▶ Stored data
---+---

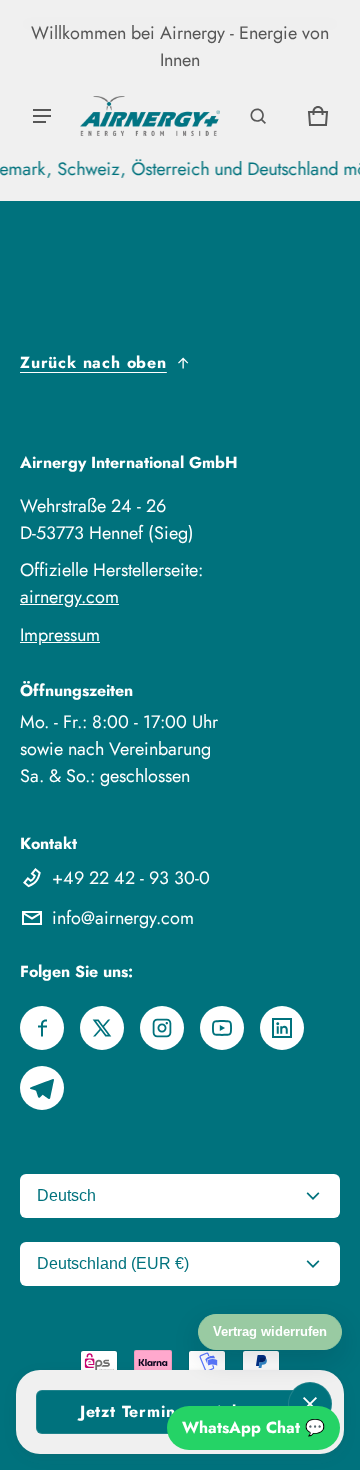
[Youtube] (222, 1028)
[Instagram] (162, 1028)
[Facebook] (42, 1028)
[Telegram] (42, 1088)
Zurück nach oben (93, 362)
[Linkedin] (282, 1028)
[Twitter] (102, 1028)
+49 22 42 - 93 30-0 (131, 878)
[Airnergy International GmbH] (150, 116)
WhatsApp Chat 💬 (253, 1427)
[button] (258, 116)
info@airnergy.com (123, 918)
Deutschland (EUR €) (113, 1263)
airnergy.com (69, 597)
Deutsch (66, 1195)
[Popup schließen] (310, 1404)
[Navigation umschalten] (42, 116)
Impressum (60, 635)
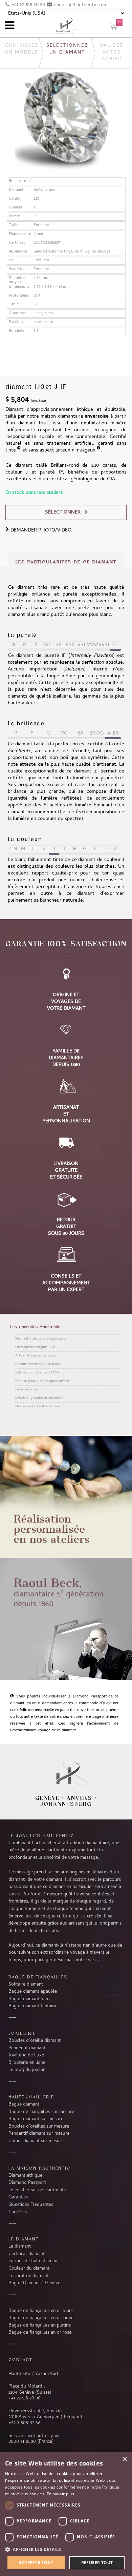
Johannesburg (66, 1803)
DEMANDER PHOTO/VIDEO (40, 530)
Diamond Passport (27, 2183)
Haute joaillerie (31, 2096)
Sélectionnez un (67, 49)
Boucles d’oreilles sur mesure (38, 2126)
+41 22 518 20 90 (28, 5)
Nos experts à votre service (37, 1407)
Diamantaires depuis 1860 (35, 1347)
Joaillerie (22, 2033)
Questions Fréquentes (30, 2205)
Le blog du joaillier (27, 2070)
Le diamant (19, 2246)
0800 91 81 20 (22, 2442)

---+---

▶ Your instructions
From the line with "Deutschland (EUR €) (113, 1263)" to the final line of the records, inclusive, set down the lines exactly and add nothing; leave every picture out.

▶ Solution to this task
Deutschland (EUR €) (113, 1263)
airnergy.com (69, 597)
Deutsch (66, 1195)
[Popup schließen] (310, 1404)
[Navigation umschalten] (42, 116)
Impressum (60, 635)
Johannesburg (66, 1803)
DEMANDER PHOTO/VIDEO (40, 530)
Diamond Passport (27, 2183)
Haute joaillerie (31, 2096)
Sélectionnez un (67, 49)
Boucles d’oreilles sur mesure (38, 2126)
+41 22 518 20 90 (28, 5)
Nos experts à votre service (37, 1407)
Diamantaires depuis 1860 (35, 1347)
Joaillerie (22, 2033)
Questions Fréquentes (30, 2205)
Le blog du joaillier (27, 2070)
Le diamant (19, 2246)
0800 91 81 20 (22, 2442)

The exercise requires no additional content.